### Extrait source:
____
Shafi Burfat, président du Jeay Sindh Muttahida Mahaz (JSMM), a réaffirmé que le Sindh reste ouvert à l’idée de constituer une confédération avec l’Inde, fondée sur le respect mutuel, la souveraineté et les liens historiques, culturels et civilisationnels partagés, évoquant la répression persistante au Pakistan.
Cette déclaration intervient un jour après que le ministre indien de la Défense, Rajnath Singh, ait souligné que bien que le Sindh ne fasse pas aujourd’hui partie des frontières politiques de l’Inde, cette région demeure indissociable de la mémoire civilisationnelle et culturelle indienne.
« Le Sindh n’est peut-être pas avec nous géographiquement, mais civilisationnellement il a toujours fait partie de l’Inde », a-t-il déclaré.
Saluant les propos récents de Rajnath Singh lors d’un événement à New Delhi laissant entendre que le Sindh pourrait, à l’avenir, rejoindre l’Inde, le leader sindhi a affirmé : « Nous reconnaissons et apprécions vivement ses déclarations prononcées à l’occasion d’un événement organisé par la Vishwa Sindhu Foundation. »
Burfat accuse le Pakistan de perpétuer le terrorisme d’État, la répression et une violence inhumaine, dénonçant que des corps mutilés d’activistes politiques sindhis sont régulièrement abandonnés à travers le Sindh. Selon lui, le Pakistan est devenu « un poison mortel pour l’existence même de la nation sindhi ».
____
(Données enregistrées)
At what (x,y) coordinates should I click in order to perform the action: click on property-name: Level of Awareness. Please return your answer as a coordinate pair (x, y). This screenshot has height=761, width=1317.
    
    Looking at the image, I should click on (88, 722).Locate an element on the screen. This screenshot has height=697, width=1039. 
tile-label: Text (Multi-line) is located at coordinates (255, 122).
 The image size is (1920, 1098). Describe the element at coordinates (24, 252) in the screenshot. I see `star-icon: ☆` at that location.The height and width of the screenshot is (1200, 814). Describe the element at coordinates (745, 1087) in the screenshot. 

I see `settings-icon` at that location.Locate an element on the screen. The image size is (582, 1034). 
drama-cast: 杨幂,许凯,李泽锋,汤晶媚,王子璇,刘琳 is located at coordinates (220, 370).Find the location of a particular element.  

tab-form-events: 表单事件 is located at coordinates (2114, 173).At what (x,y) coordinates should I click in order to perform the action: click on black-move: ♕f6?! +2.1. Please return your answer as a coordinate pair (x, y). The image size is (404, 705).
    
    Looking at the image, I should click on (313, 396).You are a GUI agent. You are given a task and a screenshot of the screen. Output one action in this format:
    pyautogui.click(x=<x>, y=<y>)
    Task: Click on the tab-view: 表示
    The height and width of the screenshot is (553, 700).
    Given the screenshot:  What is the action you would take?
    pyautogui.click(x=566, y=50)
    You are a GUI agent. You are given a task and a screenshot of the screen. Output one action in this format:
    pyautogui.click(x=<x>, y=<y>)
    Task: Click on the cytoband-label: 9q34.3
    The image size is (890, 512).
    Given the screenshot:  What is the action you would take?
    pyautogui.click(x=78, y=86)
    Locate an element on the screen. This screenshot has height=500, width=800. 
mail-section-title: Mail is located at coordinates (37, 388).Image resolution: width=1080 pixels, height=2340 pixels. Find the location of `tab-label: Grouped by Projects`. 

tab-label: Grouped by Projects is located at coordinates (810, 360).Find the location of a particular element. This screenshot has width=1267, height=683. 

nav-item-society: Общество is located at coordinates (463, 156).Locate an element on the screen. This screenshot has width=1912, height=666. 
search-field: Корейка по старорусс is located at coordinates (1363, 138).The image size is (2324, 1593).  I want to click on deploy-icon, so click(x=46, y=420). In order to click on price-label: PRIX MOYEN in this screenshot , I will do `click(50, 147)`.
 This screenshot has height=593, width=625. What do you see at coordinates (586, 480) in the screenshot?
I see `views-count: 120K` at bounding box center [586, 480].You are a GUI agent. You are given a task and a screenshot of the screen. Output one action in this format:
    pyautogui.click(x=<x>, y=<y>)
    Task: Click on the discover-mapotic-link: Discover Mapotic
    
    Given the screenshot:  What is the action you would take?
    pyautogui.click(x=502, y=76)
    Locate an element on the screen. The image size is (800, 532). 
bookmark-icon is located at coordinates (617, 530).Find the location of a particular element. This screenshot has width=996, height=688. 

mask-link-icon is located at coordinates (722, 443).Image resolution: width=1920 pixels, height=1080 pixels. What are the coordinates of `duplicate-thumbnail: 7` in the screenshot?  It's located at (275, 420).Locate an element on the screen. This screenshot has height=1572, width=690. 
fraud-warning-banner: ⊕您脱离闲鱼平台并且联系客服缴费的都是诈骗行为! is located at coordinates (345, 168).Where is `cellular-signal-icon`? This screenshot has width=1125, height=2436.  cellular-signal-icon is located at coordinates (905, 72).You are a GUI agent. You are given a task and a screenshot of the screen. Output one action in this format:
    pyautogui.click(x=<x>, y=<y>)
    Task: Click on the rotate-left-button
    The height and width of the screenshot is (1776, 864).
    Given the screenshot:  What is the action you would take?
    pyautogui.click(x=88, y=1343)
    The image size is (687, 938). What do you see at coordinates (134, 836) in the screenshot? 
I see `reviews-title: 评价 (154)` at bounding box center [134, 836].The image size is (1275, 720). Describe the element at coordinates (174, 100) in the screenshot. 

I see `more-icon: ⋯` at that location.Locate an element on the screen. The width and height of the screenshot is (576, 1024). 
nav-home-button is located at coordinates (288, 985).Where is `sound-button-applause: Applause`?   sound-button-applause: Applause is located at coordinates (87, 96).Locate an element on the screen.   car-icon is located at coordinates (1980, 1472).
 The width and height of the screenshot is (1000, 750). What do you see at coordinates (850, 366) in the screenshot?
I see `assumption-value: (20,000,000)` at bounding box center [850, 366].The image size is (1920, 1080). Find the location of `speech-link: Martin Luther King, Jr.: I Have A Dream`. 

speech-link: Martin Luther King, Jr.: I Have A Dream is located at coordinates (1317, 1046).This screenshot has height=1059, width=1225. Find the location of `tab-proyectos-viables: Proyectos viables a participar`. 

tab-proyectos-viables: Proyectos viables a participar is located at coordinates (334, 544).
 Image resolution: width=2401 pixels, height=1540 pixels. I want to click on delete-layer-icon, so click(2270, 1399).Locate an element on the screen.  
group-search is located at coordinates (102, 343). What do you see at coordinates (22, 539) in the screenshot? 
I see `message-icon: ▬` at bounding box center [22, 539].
____
### Consigne 1:
Traduisez en anglais cette phrase de l'article sur le Sindh : « Shafi Burfat, président du Jeay Sindh Muttahida Mahaz (JSMM), a réaffirmé que le Sindh reste ouvert à l’idée de constituer une confédération avec l’Inde, fondée sur le respect mutuel, la souveraineté et les liens historiques, culturels et civilisationnels partagés, évoquant la répression persistante au Pakistan. »
### Consigne 2:
Reprenez l'article sur le Sindh après sa dernière phrase et rédigez-en la suite.

### Résultat obtenu 1:
Shafi Burfat, president of the Jeay Sindh Muttahida Mahaz (JSMM), reaffirmed that Sindh remains open to the idea of forming a confederation with India, founded on mutual respect, sovereignty, and shared historical, cultural, and civilizational ties, citing the ongoing repression in Pakistan.

### Résultat obtenu 2:
« Nous considérons le Sindh non seulement comme la patrie historique de la nation sindhi, mais aussi comme la terre mère des civilisations anciennes. Le Sindh, d’où l’Inde tire même son nom, est le berceau de la civilisation humaine et la source d’une des plus anciennes identités culturelles de l’humanité. Nous sommes convaincus que le peuple sindhi n’a jamais été historiquement lié aux pouvoirs arabes ou turcs sur la base de la religion ou de l’idéologie. Au contraire, nos racines civilisationnelles, culturelles et historiques ont toujours été profondément ancrées dans la terre de Sapt Sindhudesh, l’Inde », a écrit Burfat dans un message publié sur X.
Insistant sur le fait que le Sindh et l’Inde font partie d’un même espace civilisationnel partagé, Burfat a dénoncé l’intégration forcée du Sindh au Pakistan à travers « des manipulations politiques orchestrées par les Britanniques et une tromperie religieuse », qui conduit aujourd’hui à une déformation systématique de son histoire.
Il a exprimé sa préoccupation face à la menace qui pèse sur l’existence nationale même du Sindh au Pakistan, avec la langue sindhi, l’identité historique et le patrimoine culturel ciblés par des conspirations continues soutenues par le régime pakistanais.
Il a également accusé la théocratie islamique, dominée par le Pendjab pakistanais, d’exercer une oppression politique sur le Sindh.
« De vastes zones fluviales, côtières, ainsi que des millions d’hectares de terres du Sindh ont été occupés par des intérêts impérialistes pendjabis et leur établissement militarisé et corrompu. Les ressources économiques du Sindh sont exploitées tandis que des tentatives délibérées visent à modifier artificiellement la structure démographique de la région », a souligné le leader sindhi.
Revenant sur les atrocités perpétrées par les autorités pakistanaises, Burfat a considéré que la déclaration de Rajnath Singh, évoquant une future intégration possible du Sindh à l’Inde, représente « une lueur d’espoir pour l’unité nationale, la survie, la sécurité ainsi que la renaissance et l’achèvement de la nation sindhi ».